(Aim a): Rewrite the passage of the PyX mailing list reply between "On 20.07.08, Alan" and "which it takes.", inclusive, putting "sampled" in place of "discrete".
─── Document segment ───
On 20.07.08, Alan G Isaac wrote:
> It is probably too late for this change but ...
> 
> The name of pyx.graph.data.function has always bugged me.
> 
> 1. A class by that name really should take a python function
> as an argument.

  Why? Applying your logic to the discussion we had about
  pyx.graph.data.points and pyx.graph.data.values would mean that both
  should be called "pyx.graph.data.list". Note that the name
  pyx.graph.data.function describes the _meaning_ of the plotting type
  (as differencing it from discrete data) and not the _data_type_
  which it takes.

> 2. The string argument that the current class takes instead
> is really an expression that specifies that values of a
> function y(x).
> 
> It is probably too late to rename it (e.g., to ``functiondef``)

  "functiondef" is not to my liking. It resembles too much the
  definition of a function, which is not what it does.

> but perhaps it could *also* accept a Python function?  
> (Using a Python function what I usually want, and I would 
> like not  to be forced to know anything about the context.)

  Note that the expression string does more than just providing any
  function. It also indicates how to use it. I use for example things
  like

    "y(x) = f(x)"
─── Supplied data ───
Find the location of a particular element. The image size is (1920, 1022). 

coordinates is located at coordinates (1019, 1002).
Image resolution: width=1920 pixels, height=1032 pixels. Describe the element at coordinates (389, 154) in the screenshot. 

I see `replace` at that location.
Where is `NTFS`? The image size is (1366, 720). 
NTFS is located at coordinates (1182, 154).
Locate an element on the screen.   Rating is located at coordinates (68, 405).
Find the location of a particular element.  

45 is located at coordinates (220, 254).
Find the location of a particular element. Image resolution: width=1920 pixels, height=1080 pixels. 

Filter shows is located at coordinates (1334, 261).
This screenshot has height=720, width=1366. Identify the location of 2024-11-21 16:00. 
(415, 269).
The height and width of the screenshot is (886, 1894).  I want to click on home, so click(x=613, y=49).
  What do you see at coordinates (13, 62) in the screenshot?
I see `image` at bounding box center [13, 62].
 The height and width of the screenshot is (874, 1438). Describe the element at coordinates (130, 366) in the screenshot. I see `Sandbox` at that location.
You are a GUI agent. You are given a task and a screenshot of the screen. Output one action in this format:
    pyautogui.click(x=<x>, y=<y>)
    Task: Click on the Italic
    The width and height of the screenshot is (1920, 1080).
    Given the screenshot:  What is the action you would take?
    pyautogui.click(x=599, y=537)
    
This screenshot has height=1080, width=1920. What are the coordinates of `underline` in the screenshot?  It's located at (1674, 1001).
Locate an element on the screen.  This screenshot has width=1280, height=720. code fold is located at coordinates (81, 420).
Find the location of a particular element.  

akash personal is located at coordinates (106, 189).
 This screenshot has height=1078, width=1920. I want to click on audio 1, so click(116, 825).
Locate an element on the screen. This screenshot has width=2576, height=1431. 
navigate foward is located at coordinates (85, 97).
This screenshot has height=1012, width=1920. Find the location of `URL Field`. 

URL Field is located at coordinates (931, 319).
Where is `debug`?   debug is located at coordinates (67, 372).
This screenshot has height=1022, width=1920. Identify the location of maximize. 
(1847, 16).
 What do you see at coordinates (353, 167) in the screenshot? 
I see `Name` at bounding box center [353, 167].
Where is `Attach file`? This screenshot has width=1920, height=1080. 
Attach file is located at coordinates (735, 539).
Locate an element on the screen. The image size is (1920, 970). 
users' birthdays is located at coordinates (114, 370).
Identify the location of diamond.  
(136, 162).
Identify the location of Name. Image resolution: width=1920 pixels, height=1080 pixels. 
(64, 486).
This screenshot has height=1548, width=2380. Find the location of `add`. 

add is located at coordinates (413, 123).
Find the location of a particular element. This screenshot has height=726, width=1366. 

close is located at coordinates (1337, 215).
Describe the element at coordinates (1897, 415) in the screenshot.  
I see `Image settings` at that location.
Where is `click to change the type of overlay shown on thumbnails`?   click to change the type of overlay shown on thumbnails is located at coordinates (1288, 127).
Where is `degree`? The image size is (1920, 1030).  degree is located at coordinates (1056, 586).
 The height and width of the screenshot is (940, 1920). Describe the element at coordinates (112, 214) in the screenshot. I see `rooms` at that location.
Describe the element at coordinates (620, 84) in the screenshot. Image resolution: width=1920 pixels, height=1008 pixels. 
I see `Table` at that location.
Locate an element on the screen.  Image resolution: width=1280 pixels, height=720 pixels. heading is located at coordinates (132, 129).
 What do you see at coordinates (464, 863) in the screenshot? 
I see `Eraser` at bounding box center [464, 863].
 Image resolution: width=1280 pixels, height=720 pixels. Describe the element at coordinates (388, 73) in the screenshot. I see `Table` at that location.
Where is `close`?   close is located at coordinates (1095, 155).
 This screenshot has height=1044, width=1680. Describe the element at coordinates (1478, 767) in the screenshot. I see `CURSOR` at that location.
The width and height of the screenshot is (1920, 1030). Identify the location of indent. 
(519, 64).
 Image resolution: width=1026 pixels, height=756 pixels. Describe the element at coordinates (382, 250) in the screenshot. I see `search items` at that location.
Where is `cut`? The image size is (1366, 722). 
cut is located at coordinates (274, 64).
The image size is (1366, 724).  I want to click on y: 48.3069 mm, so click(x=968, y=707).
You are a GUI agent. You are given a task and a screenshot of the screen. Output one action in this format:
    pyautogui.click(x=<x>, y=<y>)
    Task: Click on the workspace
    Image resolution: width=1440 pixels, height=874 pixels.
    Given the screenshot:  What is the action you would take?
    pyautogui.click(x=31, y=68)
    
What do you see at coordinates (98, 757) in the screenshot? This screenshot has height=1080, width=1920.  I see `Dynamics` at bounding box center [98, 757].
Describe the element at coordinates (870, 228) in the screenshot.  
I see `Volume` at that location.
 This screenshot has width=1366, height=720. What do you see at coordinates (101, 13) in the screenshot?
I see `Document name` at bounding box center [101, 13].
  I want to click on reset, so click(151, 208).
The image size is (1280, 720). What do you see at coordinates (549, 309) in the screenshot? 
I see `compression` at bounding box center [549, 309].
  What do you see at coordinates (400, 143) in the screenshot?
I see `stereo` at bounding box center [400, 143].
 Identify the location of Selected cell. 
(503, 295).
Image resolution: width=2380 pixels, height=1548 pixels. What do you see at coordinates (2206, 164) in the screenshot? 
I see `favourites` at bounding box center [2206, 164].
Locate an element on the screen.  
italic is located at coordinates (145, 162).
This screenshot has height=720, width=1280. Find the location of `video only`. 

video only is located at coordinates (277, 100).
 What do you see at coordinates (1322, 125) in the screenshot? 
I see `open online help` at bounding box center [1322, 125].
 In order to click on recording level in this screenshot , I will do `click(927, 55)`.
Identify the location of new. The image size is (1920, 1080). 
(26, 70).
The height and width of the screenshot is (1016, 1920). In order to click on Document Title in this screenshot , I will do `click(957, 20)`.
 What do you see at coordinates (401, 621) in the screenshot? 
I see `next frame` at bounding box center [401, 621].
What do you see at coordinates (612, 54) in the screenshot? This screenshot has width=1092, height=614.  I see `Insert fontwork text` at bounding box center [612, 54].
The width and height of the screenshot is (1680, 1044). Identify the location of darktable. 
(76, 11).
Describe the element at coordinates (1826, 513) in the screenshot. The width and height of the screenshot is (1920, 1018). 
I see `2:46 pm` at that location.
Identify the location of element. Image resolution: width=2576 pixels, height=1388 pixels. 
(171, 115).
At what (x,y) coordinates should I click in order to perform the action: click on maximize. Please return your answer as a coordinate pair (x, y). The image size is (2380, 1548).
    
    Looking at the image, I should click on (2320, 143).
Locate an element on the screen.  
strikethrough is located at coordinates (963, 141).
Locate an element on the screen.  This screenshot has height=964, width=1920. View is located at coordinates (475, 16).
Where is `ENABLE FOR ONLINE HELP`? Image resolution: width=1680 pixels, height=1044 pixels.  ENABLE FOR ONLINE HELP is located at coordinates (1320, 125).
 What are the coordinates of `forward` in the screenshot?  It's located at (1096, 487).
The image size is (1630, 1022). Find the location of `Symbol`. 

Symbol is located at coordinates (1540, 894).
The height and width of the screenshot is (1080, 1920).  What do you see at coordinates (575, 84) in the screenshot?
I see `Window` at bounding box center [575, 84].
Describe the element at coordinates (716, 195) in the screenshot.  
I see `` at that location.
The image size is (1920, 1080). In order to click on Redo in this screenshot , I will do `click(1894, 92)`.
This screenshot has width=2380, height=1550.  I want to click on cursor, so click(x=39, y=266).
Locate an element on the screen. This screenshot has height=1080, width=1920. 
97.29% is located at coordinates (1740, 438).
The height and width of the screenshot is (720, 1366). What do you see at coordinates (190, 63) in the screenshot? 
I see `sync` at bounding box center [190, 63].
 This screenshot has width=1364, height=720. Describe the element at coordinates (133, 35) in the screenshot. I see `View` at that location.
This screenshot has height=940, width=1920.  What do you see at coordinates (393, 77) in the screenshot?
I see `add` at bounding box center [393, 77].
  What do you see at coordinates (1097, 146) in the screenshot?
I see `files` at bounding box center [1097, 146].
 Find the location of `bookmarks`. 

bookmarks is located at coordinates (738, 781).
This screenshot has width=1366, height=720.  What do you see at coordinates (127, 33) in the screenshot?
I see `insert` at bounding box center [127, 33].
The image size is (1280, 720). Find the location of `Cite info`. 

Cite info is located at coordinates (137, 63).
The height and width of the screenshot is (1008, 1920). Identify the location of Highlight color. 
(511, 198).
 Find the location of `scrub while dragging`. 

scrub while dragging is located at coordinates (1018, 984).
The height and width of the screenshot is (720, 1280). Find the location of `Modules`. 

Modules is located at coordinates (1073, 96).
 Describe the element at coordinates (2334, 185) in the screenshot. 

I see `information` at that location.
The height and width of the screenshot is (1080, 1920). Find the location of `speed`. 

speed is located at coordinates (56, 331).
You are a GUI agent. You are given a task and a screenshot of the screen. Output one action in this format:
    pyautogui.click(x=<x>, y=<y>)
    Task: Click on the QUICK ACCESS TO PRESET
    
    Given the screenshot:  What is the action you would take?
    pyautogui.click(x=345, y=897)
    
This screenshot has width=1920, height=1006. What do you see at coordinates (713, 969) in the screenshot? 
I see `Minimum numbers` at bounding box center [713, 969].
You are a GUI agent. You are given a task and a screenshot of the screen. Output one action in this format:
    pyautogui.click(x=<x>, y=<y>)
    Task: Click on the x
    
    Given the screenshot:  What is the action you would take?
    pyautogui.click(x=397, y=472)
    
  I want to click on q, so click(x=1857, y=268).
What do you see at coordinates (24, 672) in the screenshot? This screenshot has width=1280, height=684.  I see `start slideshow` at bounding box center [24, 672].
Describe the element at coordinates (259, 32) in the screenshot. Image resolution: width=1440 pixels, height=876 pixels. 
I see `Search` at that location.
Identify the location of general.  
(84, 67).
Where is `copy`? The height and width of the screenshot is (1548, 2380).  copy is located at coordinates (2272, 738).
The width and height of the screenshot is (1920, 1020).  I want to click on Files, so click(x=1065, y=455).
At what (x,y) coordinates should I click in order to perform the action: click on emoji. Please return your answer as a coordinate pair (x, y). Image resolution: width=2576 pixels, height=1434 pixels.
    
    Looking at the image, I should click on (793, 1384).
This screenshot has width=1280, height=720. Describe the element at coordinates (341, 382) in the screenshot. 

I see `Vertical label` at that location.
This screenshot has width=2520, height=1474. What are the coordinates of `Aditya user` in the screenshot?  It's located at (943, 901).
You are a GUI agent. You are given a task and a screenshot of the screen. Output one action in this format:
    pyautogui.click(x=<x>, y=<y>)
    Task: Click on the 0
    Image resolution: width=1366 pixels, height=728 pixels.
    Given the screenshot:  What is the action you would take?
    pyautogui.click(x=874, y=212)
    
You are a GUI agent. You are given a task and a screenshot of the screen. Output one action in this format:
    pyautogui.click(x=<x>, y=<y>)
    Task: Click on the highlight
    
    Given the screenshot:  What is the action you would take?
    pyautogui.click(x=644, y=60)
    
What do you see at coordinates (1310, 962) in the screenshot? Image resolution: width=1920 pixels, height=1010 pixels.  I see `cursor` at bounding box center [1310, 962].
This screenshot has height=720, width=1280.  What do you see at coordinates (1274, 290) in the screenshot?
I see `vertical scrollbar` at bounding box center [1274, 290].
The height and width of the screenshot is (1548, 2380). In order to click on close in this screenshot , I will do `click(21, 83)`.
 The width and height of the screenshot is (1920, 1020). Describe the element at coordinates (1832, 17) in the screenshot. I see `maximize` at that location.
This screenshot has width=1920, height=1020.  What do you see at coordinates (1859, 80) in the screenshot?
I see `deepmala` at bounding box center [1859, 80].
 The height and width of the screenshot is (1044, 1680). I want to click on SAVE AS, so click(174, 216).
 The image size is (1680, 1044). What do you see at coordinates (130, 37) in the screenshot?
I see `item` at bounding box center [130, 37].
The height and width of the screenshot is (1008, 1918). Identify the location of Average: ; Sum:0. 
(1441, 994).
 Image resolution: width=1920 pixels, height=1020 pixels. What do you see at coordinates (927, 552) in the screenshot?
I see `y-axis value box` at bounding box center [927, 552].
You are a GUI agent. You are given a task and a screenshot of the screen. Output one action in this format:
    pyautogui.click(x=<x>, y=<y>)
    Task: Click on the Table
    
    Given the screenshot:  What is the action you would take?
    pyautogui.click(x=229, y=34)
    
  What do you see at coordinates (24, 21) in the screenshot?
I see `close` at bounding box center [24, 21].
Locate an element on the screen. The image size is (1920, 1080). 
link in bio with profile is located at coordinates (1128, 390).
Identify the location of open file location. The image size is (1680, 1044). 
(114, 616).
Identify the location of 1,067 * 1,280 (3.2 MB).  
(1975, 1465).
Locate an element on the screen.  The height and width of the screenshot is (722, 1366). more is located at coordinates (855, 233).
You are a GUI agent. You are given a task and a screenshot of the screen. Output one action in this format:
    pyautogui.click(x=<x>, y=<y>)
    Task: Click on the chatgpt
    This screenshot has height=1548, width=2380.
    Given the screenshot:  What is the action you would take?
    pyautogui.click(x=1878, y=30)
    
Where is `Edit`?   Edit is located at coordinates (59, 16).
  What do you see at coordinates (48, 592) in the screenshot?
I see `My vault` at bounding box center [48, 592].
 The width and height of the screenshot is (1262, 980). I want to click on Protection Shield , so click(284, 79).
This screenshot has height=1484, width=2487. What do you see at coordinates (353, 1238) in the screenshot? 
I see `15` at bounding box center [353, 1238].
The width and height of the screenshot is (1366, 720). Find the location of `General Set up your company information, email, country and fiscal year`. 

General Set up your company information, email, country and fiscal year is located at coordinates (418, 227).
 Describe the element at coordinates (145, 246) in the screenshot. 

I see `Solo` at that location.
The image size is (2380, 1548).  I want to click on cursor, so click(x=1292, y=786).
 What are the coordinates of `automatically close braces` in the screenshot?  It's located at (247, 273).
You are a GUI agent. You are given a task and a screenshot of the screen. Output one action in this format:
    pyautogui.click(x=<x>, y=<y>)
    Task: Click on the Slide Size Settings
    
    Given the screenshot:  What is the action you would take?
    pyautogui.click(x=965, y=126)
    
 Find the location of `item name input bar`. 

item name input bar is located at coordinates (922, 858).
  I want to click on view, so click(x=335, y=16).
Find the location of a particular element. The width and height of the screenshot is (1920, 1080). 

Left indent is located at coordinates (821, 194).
───
(Aim b): Write out the lines of the listing between the lines holding "This screenshot has height=1484, width=2487." and "center [353, 1238].", inclusive.

(Worked solution a):
On 20.07.08, Alan G Isaac wrote:
> It is probably too late for this change but ...
> 
> The name of pyx.graph.data.function has always bugged me.
> 
> 1. A class by that name really should take a python function
> as an argument.

  Why? Applying your logic to the discussion we had about
  pyx.graph.data.points and pyx.graph.data.values would mean that both
  should be called "pyx.graph.data.list". Note that the name
  pyx.graph.data.function describes the _meaning_ of the plotting type
  (as differencing it from sampled data) and not the _data_type_
  which it takes.

(Worked solution b):
This screenshot has height=1484, width=2487. What do you see at coordinates (353, 1238) in the screenshot? 
I see `15` at bounding box center [353, 1238].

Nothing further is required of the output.